■ STATED EXERCISE ■
Count the lines in the items below that contain the string "settings". Reply with only the number.

▬▬▬▬▬▬▬▬▬▬

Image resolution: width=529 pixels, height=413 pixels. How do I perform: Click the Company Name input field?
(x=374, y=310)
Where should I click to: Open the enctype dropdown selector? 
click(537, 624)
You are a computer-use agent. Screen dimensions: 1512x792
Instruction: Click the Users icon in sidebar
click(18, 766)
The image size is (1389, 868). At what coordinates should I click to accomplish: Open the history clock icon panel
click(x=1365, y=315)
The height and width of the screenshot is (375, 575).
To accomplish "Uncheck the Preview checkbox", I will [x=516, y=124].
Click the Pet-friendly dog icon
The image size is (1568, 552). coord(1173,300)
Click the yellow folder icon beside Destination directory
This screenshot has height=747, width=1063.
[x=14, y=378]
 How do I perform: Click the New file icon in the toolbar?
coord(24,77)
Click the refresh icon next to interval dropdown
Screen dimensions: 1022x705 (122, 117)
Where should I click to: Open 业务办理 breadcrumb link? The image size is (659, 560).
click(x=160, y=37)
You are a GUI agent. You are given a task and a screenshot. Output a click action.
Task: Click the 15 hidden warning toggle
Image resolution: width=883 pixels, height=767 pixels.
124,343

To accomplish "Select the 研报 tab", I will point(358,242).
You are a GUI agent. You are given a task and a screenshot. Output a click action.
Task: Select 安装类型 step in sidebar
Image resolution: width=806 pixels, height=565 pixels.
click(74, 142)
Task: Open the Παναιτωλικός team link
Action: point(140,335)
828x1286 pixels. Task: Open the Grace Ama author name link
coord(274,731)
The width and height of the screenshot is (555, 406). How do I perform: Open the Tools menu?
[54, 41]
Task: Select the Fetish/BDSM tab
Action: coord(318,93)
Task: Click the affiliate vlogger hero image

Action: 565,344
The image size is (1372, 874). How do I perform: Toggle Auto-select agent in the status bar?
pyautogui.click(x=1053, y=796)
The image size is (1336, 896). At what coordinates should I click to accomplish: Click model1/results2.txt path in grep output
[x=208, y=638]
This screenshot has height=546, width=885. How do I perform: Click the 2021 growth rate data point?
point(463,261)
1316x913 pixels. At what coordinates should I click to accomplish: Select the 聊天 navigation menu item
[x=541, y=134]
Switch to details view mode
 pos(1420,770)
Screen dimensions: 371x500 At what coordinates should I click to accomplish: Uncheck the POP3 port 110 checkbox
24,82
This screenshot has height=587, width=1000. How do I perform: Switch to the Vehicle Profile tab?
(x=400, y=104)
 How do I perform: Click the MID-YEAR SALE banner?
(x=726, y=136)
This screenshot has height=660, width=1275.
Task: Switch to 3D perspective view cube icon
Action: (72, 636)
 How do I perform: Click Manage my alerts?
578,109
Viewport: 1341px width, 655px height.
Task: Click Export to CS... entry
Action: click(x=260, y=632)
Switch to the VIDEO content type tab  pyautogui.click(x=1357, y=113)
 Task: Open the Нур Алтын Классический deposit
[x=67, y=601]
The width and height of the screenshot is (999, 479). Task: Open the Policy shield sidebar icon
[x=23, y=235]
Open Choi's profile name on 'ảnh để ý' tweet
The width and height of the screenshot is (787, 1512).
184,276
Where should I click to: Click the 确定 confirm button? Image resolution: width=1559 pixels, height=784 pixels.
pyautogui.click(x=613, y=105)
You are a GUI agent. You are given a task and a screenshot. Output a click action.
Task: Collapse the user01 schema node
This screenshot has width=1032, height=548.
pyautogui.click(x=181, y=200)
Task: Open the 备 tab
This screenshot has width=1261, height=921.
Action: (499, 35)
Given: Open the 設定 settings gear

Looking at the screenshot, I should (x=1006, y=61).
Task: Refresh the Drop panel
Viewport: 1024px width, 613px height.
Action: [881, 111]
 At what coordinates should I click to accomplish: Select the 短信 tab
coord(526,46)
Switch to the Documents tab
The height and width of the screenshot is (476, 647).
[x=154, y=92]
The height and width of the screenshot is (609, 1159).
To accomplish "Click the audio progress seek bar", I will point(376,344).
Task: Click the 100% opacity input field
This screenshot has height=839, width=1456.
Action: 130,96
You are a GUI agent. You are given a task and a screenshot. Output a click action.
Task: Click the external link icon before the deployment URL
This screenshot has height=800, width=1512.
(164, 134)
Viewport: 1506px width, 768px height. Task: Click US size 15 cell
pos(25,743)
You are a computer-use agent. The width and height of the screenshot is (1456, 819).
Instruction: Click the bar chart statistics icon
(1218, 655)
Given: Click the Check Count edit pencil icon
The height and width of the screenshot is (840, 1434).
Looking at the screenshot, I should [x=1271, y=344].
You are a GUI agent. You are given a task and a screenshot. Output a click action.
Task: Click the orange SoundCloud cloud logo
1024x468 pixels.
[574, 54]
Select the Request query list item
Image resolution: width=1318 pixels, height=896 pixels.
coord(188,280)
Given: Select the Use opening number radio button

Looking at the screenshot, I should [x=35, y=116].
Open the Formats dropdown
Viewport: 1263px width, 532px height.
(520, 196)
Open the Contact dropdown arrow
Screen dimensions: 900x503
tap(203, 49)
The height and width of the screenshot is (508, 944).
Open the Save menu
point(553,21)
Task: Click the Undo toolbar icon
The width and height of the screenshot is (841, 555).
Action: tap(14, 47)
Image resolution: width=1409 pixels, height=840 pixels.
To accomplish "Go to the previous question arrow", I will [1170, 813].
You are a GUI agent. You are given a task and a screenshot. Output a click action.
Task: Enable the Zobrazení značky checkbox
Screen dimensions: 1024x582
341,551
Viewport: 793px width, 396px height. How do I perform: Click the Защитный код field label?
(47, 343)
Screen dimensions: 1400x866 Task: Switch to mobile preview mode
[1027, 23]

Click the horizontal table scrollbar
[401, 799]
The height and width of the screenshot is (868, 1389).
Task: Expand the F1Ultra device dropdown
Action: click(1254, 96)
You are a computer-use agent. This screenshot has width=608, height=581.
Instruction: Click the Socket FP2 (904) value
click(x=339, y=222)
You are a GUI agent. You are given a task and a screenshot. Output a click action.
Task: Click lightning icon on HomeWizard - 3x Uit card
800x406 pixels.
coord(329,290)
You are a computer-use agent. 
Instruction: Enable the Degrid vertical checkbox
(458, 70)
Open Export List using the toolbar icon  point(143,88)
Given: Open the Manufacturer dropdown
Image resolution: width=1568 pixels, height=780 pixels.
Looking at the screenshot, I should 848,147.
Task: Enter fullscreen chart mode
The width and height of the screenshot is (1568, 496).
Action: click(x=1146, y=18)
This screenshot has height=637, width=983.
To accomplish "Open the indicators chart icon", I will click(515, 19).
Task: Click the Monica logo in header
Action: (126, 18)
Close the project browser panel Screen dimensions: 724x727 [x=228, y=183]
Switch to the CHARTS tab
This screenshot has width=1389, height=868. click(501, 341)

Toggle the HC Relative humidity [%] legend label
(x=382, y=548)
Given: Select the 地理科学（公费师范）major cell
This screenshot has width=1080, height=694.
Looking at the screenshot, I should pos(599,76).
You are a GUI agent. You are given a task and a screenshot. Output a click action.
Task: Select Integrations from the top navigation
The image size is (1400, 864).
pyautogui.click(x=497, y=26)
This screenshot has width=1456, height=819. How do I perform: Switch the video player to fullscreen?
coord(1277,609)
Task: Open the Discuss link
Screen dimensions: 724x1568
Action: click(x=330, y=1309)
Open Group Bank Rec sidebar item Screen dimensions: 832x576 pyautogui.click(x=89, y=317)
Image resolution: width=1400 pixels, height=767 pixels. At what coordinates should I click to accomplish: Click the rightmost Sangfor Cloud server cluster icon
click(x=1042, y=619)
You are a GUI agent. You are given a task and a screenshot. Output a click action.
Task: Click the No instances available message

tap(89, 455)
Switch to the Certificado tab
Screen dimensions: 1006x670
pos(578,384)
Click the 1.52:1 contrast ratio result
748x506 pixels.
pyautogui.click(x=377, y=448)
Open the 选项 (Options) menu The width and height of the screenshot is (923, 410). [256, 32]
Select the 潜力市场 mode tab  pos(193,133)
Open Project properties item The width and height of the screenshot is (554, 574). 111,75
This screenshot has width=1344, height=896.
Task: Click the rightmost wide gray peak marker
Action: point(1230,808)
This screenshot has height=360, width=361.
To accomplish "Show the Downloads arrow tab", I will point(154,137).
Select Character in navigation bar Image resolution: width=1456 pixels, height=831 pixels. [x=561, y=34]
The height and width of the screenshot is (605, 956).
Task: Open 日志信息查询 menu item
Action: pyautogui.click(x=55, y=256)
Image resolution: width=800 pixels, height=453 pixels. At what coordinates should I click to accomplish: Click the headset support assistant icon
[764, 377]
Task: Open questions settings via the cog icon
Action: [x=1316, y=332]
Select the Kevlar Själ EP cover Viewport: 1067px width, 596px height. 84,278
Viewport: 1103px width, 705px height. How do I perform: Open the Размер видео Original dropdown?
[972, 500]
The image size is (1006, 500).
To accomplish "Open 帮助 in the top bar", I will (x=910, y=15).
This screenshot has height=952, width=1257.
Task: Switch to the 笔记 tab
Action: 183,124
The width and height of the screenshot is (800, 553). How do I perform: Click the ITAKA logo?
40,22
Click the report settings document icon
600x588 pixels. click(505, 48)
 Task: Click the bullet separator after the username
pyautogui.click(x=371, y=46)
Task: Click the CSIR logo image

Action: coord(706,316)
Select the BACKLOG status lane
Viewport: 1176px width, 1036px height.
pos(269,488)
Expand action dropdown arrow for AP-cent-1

▬▬▬▬▬▬▬▬▬▬

■ COMPLETE OUTPUT ■
3